Ce roman intrigant dépeint l’existence solitaire, dans un lieu sans nom, d’un narrateur sans nom. Nous savons qu’elle est une femme et, dans une rare concession aux détails biographiques, une enseignante d’université, dans la quarantaine. Elle n’a pratiquement pas de famille, pas de relation, juste des amis, eux aussi anonymes et finement caractérisés, avec un élément de projection : un voisin marié est, selon elle, prêt à avoir une liaison avec elle, tandis qu’une amie doit, elle imagine, s’ennuyer du mariage.
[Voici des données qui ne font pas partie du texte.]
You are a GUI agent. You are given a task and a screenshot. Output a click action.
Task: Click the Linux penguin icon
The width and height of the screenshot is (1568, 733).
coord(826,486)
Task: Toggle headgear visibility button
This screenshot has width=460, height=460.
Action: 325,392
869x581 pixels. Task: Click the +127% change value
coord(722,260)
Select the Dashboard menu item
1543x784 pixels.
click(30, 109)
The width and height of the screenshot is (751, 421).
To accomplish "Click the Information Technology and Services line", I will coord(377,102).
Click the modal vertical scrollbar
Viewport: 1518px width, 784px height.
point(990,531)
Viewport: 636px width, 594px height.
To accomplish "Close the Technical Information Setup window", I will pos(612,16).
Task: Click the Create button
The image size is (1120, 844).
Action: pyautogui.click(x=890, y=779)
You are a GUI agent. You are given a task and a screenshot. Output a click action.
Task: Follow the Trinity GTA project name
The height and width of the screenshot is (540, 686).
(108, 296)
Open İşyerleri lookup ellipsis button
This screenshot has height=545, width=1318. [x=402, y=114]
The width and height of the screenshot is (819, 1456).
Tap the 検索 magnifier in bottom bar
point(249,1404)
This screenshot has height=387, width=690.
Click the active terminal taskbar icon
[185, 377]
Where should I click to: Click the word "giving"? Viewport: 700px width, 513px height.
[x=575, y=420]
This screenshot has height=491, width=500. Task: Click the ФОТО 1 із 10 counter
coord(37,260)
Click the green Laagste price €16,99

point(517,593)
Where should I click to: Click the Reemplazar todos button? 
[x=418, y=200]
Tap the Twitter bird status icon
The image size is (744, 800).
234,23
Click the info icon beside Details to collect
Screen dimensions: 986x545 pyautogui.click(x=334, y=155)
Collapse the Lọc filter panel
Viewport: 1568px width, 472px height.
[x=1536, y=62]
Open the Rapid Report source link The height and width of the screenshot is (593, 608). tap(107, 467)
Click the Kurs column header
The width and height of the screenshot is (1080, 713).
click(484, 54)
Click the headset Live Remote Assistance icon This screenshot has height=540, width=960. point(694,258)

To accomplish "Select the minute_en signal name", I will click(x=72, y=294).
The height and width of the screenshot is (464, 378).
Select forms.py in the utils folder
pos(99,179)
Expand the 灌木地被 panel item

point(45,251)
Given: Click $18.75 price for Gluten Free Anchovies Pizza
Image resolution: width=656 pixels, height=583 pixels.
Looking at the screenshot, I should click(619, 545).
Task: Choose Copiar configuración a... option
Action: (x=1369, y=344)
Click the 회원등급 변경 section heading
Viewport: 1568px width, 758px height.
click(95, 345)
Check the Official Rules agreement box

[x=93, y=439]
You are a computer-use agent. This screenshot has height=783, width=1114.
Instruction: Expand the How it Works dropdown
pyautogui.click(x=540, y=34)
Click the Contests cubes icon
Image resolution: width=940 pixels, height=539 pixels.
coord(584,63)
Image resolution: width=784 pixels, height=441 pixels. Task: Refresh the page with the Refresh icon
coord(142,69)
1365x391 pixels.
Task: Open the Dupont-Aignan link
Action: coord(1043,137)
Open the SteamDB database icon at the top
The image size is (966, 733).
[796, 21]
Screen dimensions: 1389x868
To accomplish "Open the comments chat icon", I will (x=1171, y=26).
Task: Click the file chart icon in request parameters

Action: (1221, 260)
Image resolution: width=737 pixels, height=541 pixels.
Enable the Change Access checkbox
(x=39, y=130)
Là où son anglais prospérait sur le particulier, l’italien de Lahiri atteint l’universel. Étonnamment, Whereabouts ne contient pas un seul nom propre : rien pour identifier des individus ou des lieux. Pourtant, avec une salve d’adjectifs, il parvient à clouer l’expérience de chacun d’entre nous pataugeant dans la modernité liquide : « désorienté, perdu, en mer, en désaccord, égaré, à la dérive, désorienté, confus, coupé ». Lorsque Lahiri compare un hôtel à « un parking conçu pour les êtres humains » – applicable au quartier d’affaires de n’importe quelle ville contemporaine dans le monde – l’image semble emblématique de la vision universaliste qui façonne désormais son écriture.